[DATA RECORDS — start]

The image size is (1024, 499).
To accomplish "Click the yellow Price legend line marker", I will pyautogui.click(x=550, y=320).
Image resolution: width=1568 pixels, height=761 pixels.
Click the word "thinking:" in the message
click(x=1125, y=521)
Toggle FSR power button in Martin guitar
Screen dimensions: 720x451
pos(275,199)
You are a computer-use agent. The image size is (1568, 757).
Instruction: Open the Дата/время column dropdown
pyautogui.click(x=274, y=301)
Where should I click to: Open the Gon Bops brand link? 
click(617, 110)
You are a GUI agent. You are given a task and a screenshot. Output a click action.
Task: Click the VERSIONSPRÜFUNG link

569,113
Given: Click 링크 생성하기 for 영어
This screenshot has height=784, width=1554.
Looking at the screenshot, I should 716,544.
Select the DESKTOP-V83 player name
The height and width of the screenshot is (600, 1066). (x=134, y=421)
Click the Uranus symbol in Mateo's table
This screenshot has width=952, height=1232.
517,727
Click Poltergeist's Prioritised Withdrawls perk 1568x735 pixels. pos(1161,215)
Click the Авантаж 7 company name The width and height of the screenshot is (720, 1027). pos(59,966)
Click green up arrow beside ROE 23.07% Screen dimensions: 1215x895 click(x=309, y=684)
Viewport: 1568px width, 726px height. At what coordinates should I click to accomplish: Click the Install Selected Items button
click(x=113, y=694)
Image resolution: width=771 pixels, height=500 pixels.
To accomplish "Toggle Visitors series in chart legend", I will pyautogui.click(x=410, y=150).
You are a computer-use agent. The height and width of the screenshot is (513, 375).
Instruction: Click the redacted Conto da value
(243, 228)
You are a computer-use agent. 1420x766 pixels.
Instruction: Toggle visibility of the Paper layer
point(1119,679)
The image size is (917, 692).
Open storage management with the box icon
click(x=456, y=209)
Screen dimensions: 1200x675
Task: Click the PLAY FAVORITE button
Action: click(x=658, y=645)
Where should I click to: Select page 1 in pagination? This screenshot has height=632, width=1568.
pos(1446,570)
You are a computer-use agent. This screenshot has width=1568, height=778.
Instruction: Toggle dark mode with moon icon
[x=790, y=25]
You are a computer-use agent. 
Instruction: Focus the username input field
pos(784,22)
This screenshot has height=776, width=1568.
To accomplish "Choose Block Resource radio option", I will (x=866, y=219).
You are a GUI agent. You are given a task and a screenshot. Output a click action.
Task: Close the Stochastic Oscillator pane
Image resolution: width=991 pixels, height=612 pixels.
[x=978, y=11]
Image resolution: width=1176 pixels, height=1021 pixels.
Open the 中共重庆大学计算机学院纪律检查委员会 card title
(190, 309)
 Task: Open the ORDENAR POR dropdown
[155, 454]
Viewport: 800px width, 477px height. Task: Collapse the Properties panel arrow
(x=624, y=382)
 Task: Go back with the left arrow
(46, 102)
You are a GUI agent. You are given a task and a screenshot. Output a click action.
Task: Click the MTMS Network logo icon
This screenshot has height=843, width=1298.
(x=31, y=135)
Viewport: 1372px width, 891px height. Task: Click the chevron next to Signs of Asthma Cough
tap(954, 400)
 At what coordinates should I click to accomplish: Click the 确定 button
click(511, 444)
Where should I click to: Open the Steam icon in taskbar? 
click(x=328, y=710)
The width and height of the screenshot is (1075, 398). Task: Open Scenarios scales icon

[DATA RECORDS — finish]

■ **WHAT IS EXPECTED**
Find every line of the data that includes the string "size". Copy each of those lines.

■ **COMPLETED TASK**
The image size is (1024, 499).
You are a computer-use agent. The image size is (1568, 757).
The image size is (917, 692).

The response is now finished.